▶ _CONSIGNE_:
Poursuivez l'article sur l'histoire de la publicité dans le rap à partir de sa dernière phrase.

▶ _TEXTE SOURCE_:

La petite histoire de la publicité dans le rap

Contrats de sponsoring, placements de produit et autres coups de billard à trois bandes marketing, découvrez les dessous d’une histoire d’amour vielle de plus de 35 ans…

Dans son livre de référence et best-seller certifié Le point de bascule publié en 2000, le journaliste/écrivain/conférencier britannique Malcom Gladwell s’intéressait aux mécanismes activant les phénomènes de masse.

Derrière chacune des épidémies étudiées (ici la baisse soudaine de la délinquance à New-York, là la résurgence fulgurante d’une marque ringarde ou le succès inattendue d’un jeu vidéo), il observait à chaque fois le rôle prédominant joués par certains individus qu’il surnomme « les déclencheurs ».

Gladwell les classe en trois catégories : les mavens (des passionnés experts dans leurs genres), les connecteurs (qui bénéficient d’un large réseau d’influence) et les vendeurs (de ceux qui savent argumenter et persuader).

▶ _DONNÉES FOURNIES_:
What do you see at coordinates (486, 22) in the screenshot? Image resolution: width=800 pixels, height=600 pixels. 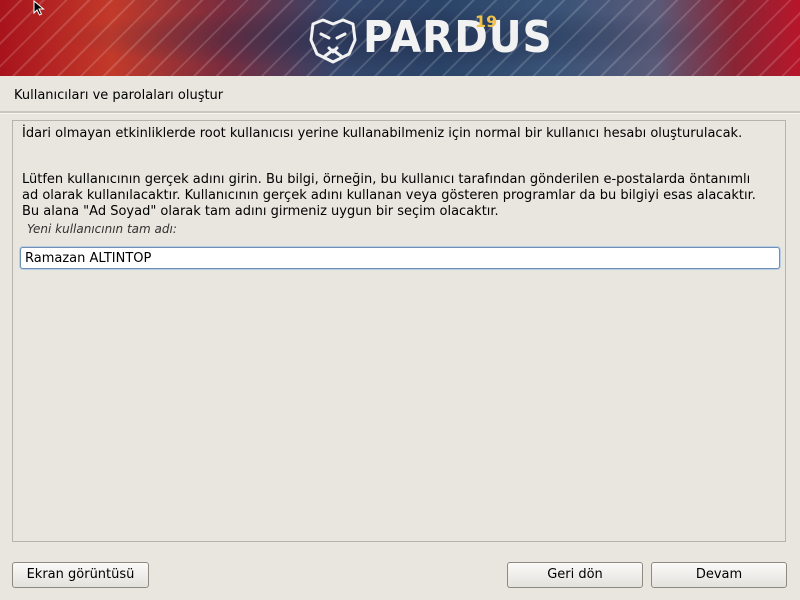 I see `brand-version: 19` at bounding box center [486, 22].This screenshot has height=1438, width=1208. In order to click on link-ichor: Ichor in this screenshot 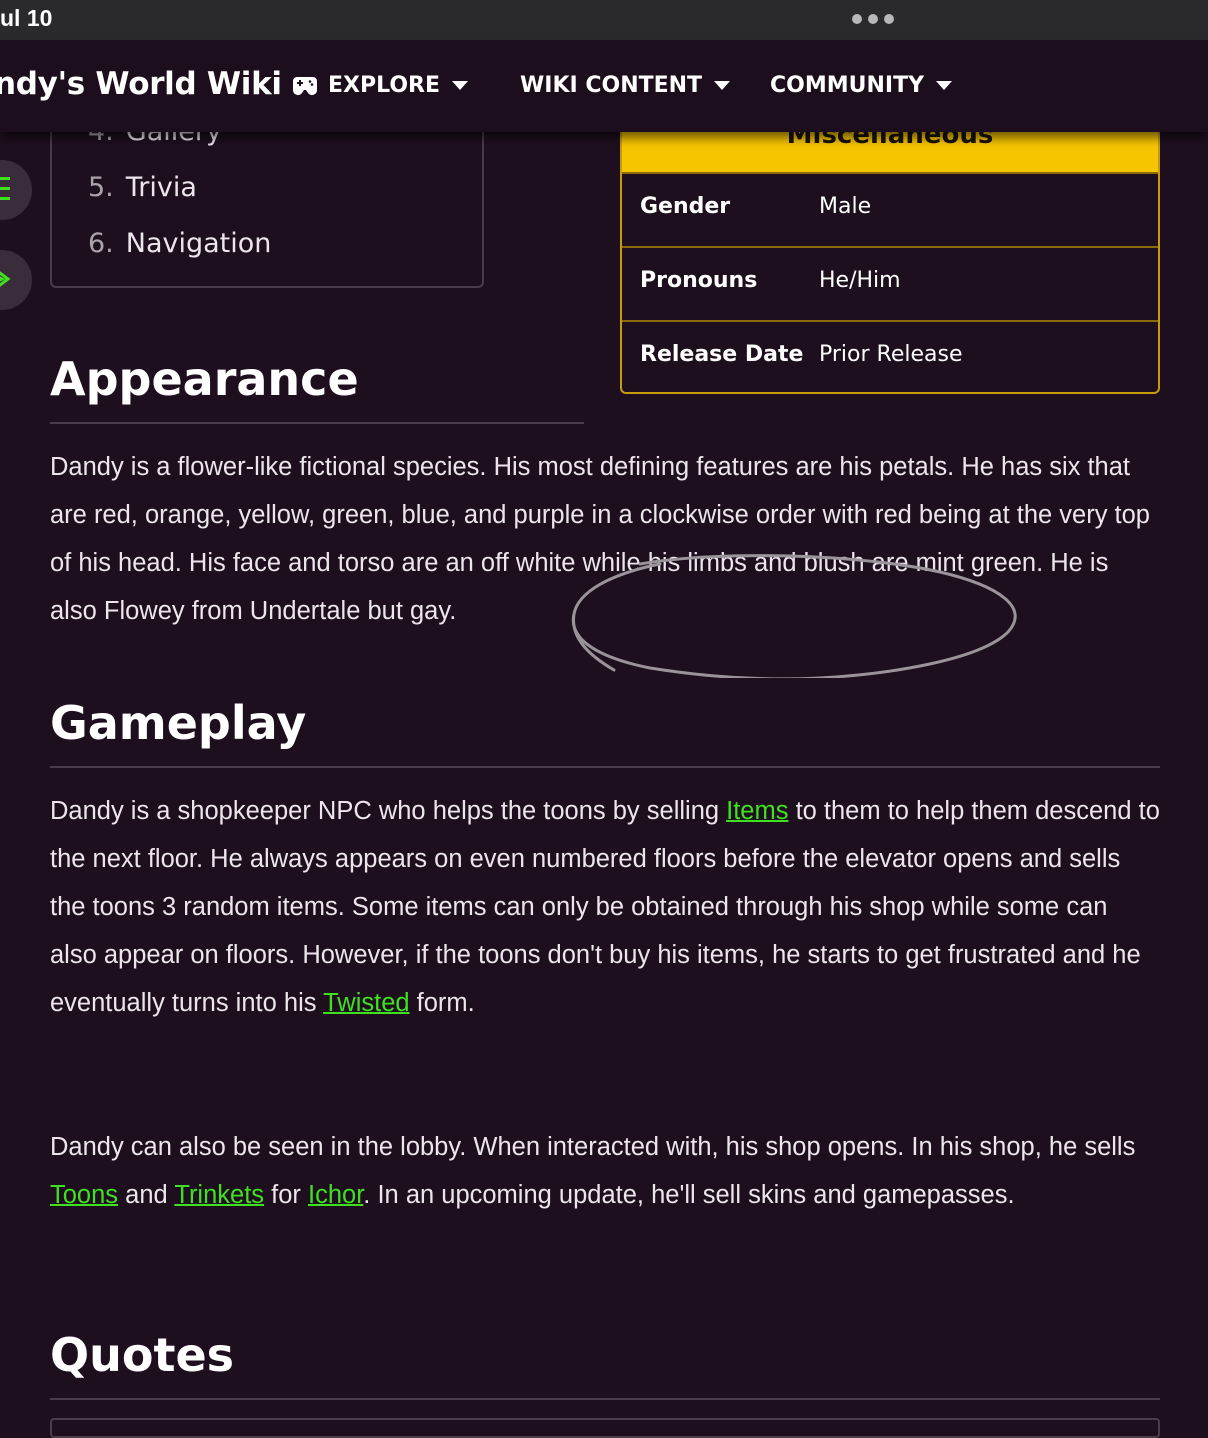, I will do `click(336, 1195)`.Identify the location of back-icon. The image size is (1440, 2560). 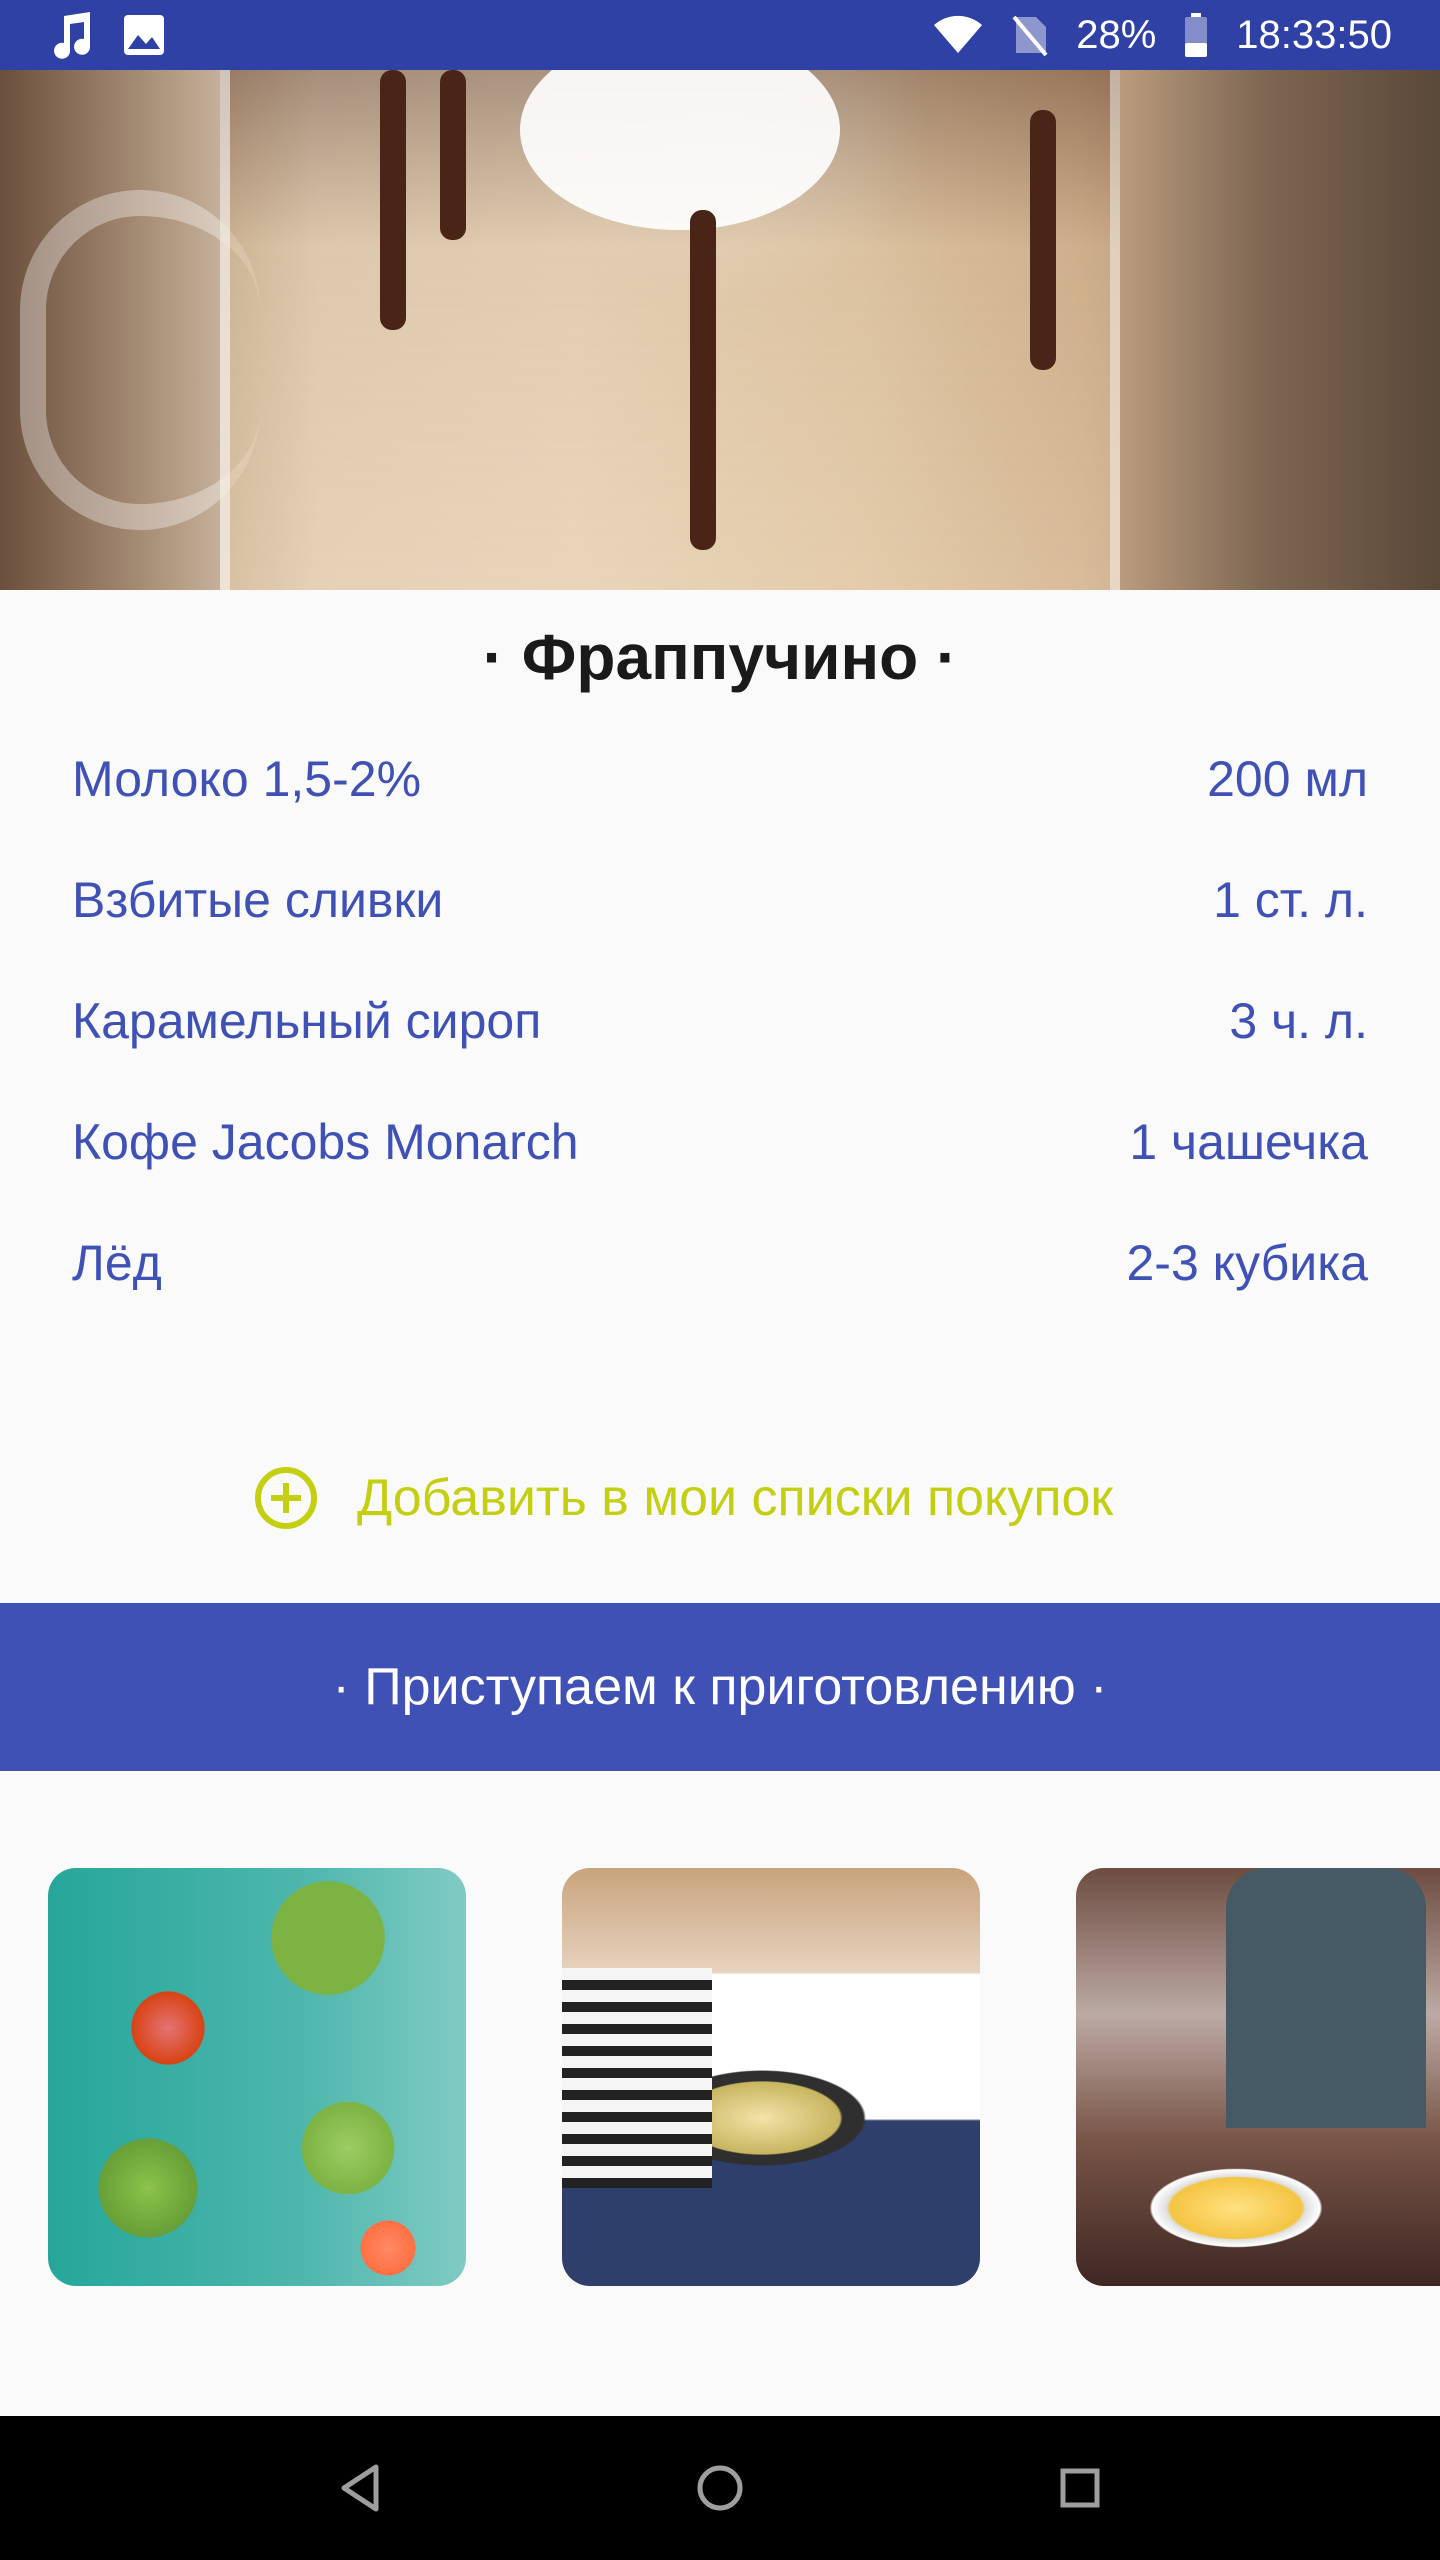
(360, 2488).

▶ _RÉSULTAT DE L'EXERCICE_:
Pour comprendre comment au fil du temps le rap et la publicité en sont venus à se regarder à ce point avec les yeux de Chimène, il est important de comprendre que les rappeurs font partie des rares personnes à être mesure de tenir ces trois différents rôles auprès de leur public.

Sincèrement enthousiastes quant aux produits auxquels ils s’associent leur image, suivis par une audience en constante expansion, et motivés par l’appât du gain comme jamais, pour ne rien gâcher, les emcees sont en sus parfaitement perméables à l’idéologie marchande.

Retracer l’histoire du rap, c’est donc aussi d’une certaine manière retracer l’histoire de sa relation avec la pub, et inversement.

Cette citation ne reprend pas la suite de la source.